Guillem (or Guilhem) de Balaun (fl. bef. 1223) was the castellan of Balazuc and a troubadour from the region around Montpellier. In his vida, which has the characteristics of a razo because it sets the background for the song Lo vers mou mercejan vas vos, he is described as "learned" (adretz).

==Vida==
His vida is long and detailed, narrating the Guillem's love story. Guillem fell in love with Guilhelma, wife of Peire, lord of Jaujac (Javiac). He sang and talked for her and she said and did all that would please him. Guillem's friend, the troubadour Peire de Barjac, also loved a lady of Jaujac, Vierneta (or Uiernetta), probably the historical Vierna d'Anduza, wife of Raimon I of Gauges. He served her as a knight and she gave him all the love he wanted. Eventually Vierneta dismissed him on bad terms. He wandered about in a doleful with Guillem consoling him and promising to reconcile him to Vierneta when he next returned to see Guilhelma. After a long time he returned, did reconcile Peire and Vierneta, and gave Peire more joy than he had felt even when he first won his lady.

In order to test whether or not the joy of recovering a lady was greater than that of winning her, Guillem acted as though he were very angry with her.
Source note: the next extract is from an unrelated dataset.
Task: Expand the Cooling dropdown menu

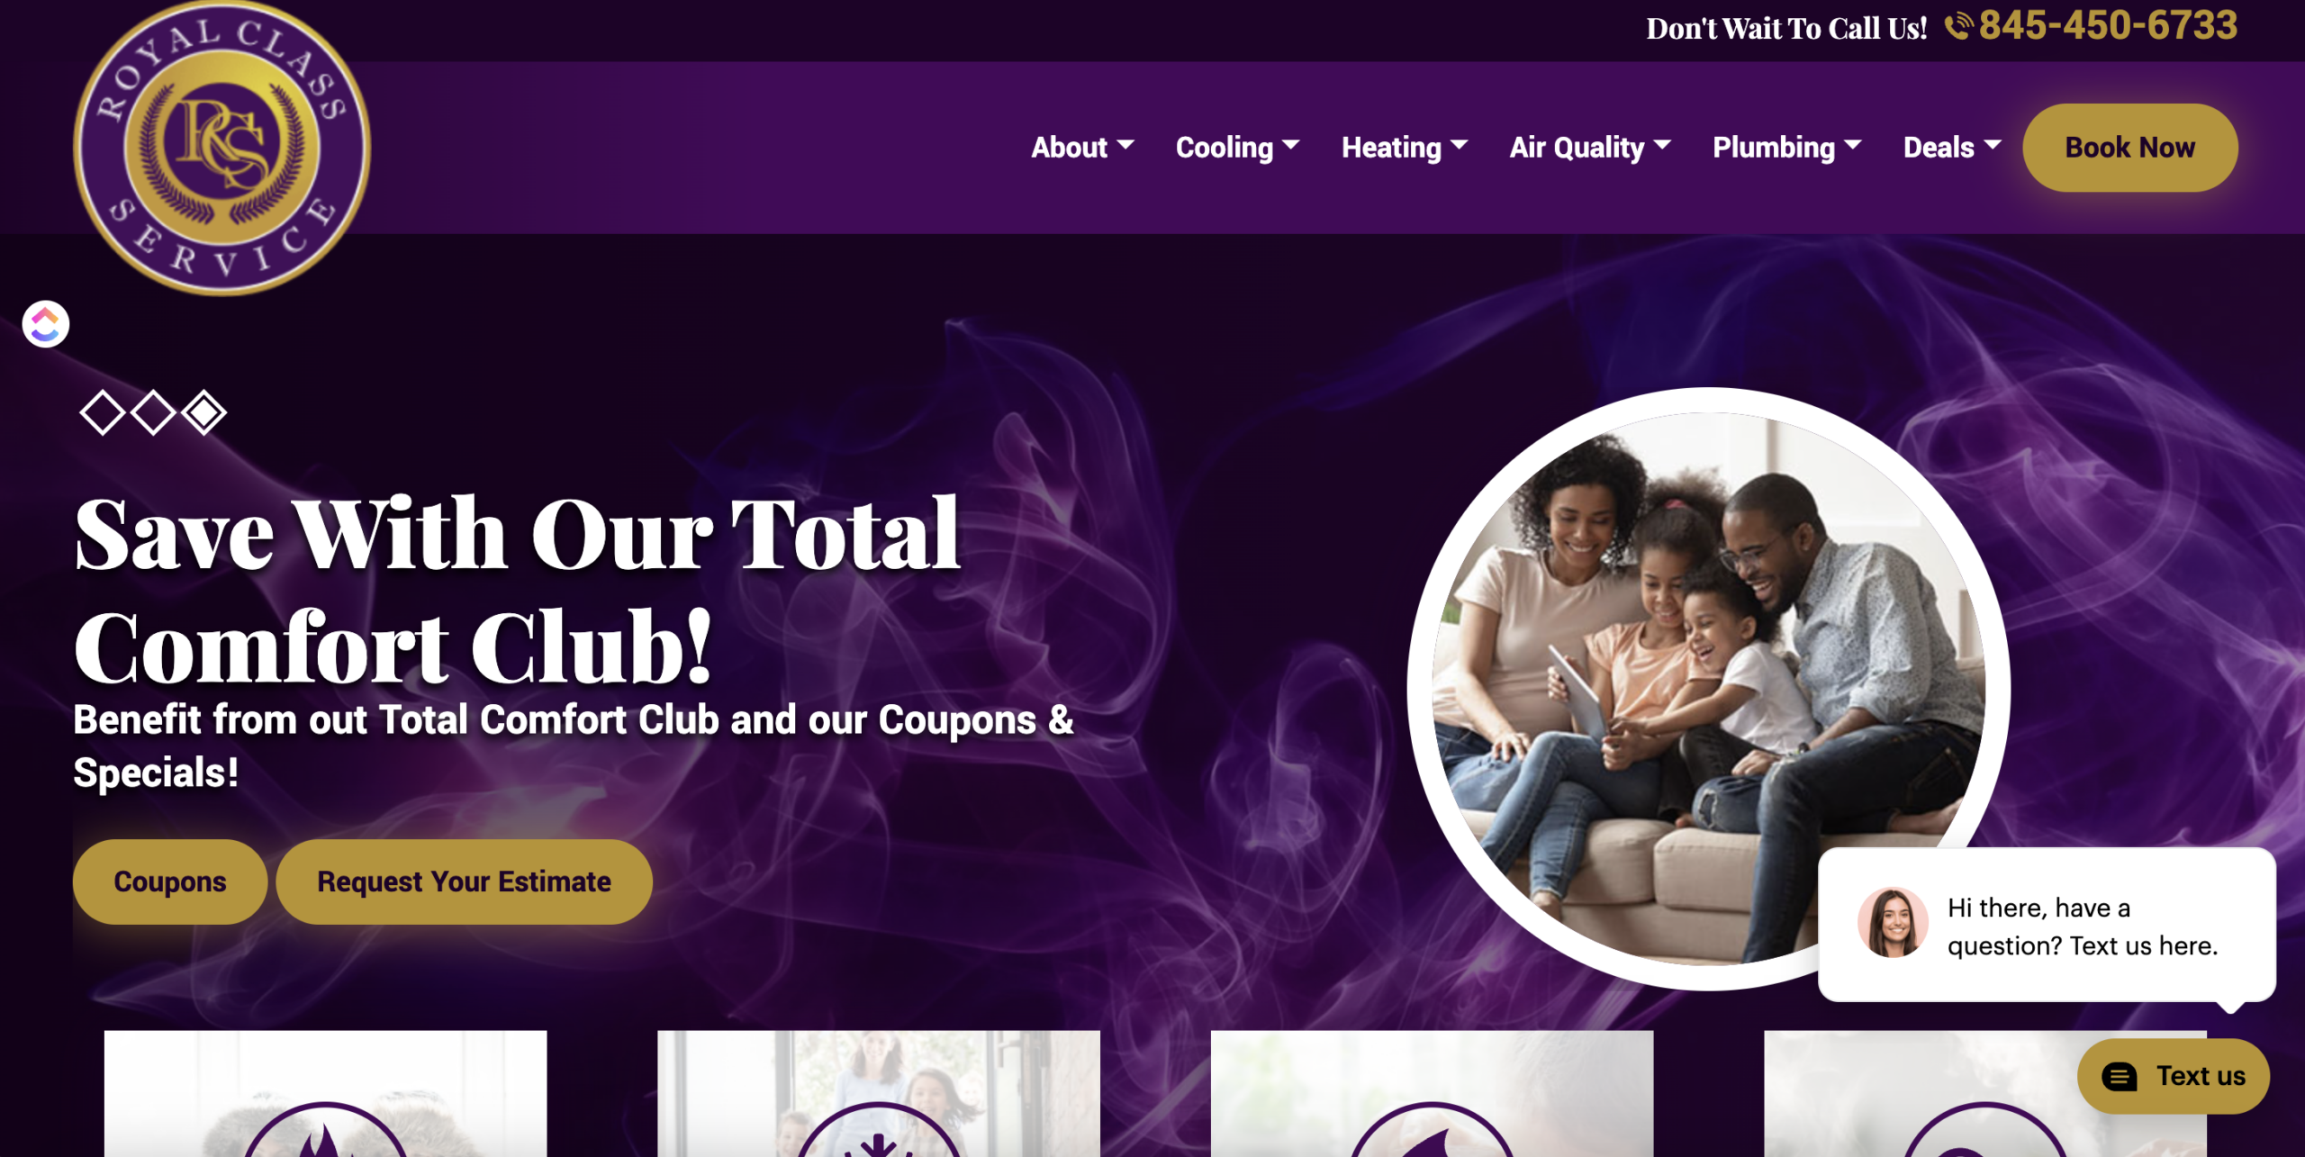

He ceased to discuss her or hear her discussed, to send her messages, or to visit her region. She sent him pleading messengers and letters of love, but he refused to receive them, "foolishly" in the eyes of his biographer. On hearing this, Guilhelma was saddened and sent messengers to determine in what way she could make amends. Guillem did not receive the messengers kindly and sent them back with word that her fault was unpardonable. At this she stopped sending him messages and fell into deep sadness; Guillem began to doubt the wisdom of his test. So he travelled to Jaujac by horse, on pretense of a pilgrimage, and stayed in a burgher's house. At night he was visited by Guilhelma and her lady-in-waiting, but when Guilhelma tried to kiss him he beat her until she fled the house. At this she resolved never to see him again.

Guillem then repented of his stupidity and went to the castle asking for a pardon so that he could explain why he had been so foolish, but Guilhelma rather had him thrown out. For the next year she refused to see him or hear about him, and he composed her a song begging forgiveness. He had the poem brought to her by "Bernart d'Anduza" (Bernard VII of Anduze, died 1223), an honoured baron of the region and a mutual friend. Bernard begged her to pardon him and to take revenge on him and she relented. She agreed to pardon him if he would pull out the fingernail of his longest finger and bring it to her. Upon learning of this, he immediately had his finer bled and de-nailed. He and Bernard brought the fingernail to her and they were reconciled.